The thing is, I will like to visualize the top 100 and I want to know if there is a way to automate the CASE, in the sense that I don't have to write a "WHEN and THEN Clause for each name in order to create a column for them.
I had to use the following SQL query code to first get the top 10 names;
SELECT
name,
SUM(number) AS total
FROM
bigquery-public-data.usa_names.usa_1910_current
WHERE
year BETWEEN 1910 AND 2020
GROUP BY
name
ORDER BY
total DESC
LIMIT
10
And then use the following code to convert each name row to columns;
SELECT
year,
SUM(CASE WHEN name = 'James' THEN number ELSE 0 END) AS James,
SUM(CASE WHEN name = 'John' THEN number ELSE 0 END) AS John,
SUM(CASE WHEN name = 'Robert' THEN number ELSE 0 END) AS Robert,
SUM(CASE WHEN name = 'Michael' THEN number ELSE 0 END) AS Michael,
SUM(CASE WHEN name = 'William' THEN number ELSE 0 END) AS William,
SUM(CASE WHEN name = 'Mary' THEN number ELSE 0 END) AS Mary,
SUM(CASE WHEN name = 'Richard' THEN number ELSE 0 END) AS Richard,
SUM(CASE WHEN name = 'Joseph' THEN number ELSE 0 END) AS Joseph,
SUM(CASE WHEN name = 'Charles' THEN number ELSE 0 END) AS Charles,
SUM(CASE WHEN name = 'Thomas' THEN number ELSE 0 END) AS Thomas
FROM
bigquery-public-data.usa_names.usa_1910_current
GROUP BY
year
ORDER BY
year
I want to achieve the same result without having to first pull out the name and manually enter them into the CASE statements.
Also, this won't be needed if there is a way to visualize the data directly without having to convert the names from row to columns.
Thanks.
CodePudding user response:
You shouldn't need to create a column for each name. Your first query is sufficient (would obviously just need to change the limit to 100). Based on the questions tags I'm assuming your using Tableau, so it would be as simple as choosing your desired visualisation (say a bar chart) and placing names on one axis and total on the other axis.
Based on your follow up comment it would look like this
SELECT
name,
year,
SUM(number) AS total
From bigquery-public-data.usa_names.usa_1910_current
WHERE name IN
(
SELECT name
FROM
(
SELECT
name,
SUM(number) AS total
FROM
bigquery-public-data.usa_names.usa_1910_current
WHERE
year BETWEEN 1910 AND 2020
GROUP BY
name
ORDER BY
total DESC
LIMIT
100
))
GROUP BY name, year
You could also look into using calculate fields within Tableau ok the raw data to achieve the desired visualisation.
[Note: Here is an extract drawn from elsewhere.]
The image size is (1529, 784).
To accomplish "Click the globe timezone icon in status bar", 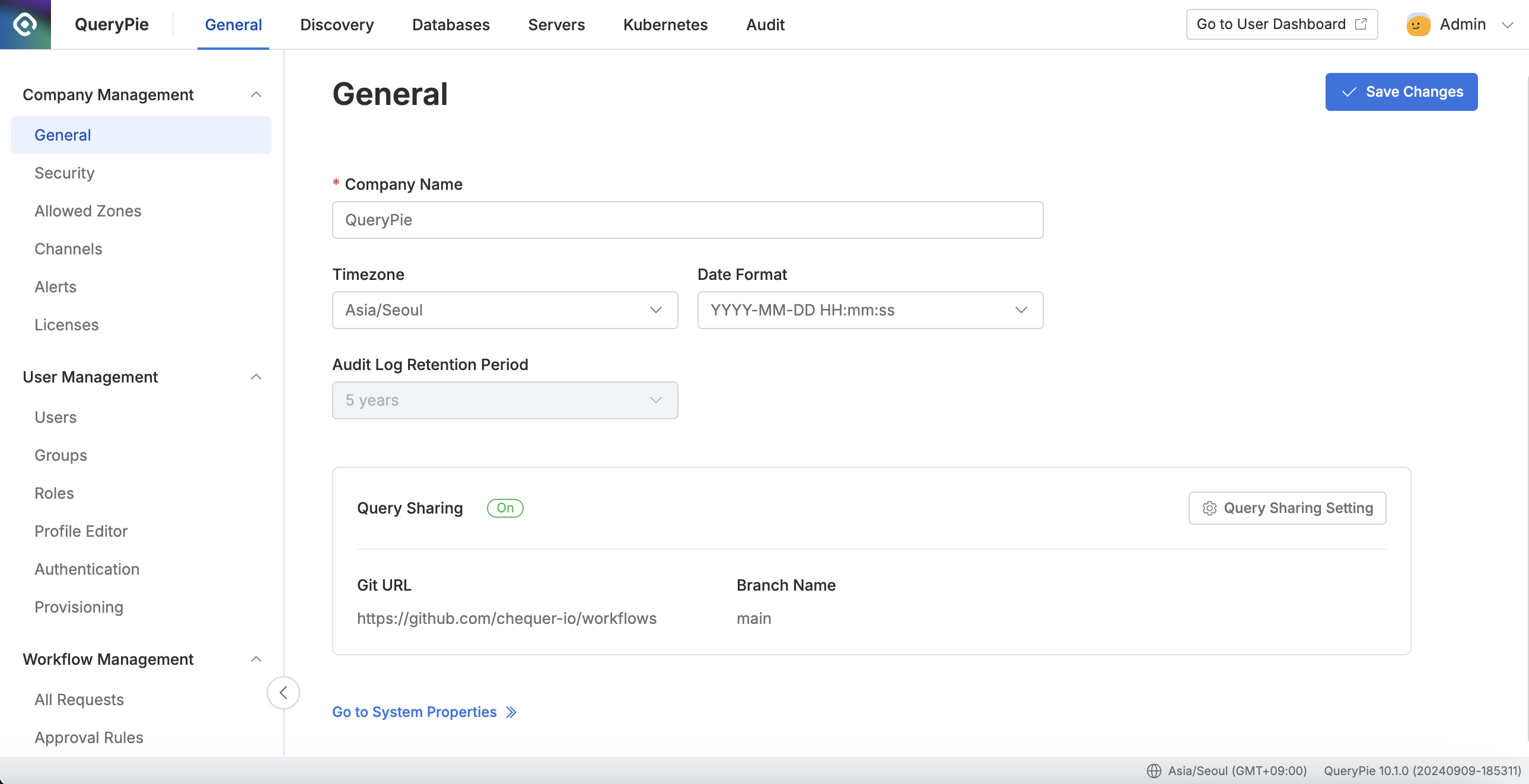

CodePudding user response:
You need to combine 2 capabilities:
- row to column:
PIVOT clause
- scripting to automate the query finding the top 10 names
declare top_names default ((
select concat("'", string_agg(name, "','"), "'")
from (
// your query in question
SELECT
name
FROM
bigquery-public-data.usa_names.usa_1910_current
WHERE
year BETWEEN 1910 AND 2020
GROUP BY
name
ORDER BY
SUM(number) DESC
LIMIT
10
)));
select top_names;
The output is:
'James','John','Robert','Michael','William','Mary','David','Richard','Joseph','Charles'
The PIVOT query you will need is:
SELECT * FROM
(select year, name, sum(number) number
from bigquery-public-data.usa_names.usa_1910_current
group by year, name
)
PIVOT(SUM(number) FOR name IN ('James','John','Robert','Michael','William','Mary','David','Richard','Joseph','Charles'
))
which output exactly as your second query.
To stick the 2 together, you will need something like:
execute immediate concat("<pivot query before names>", top_names, "<pivot query after names>");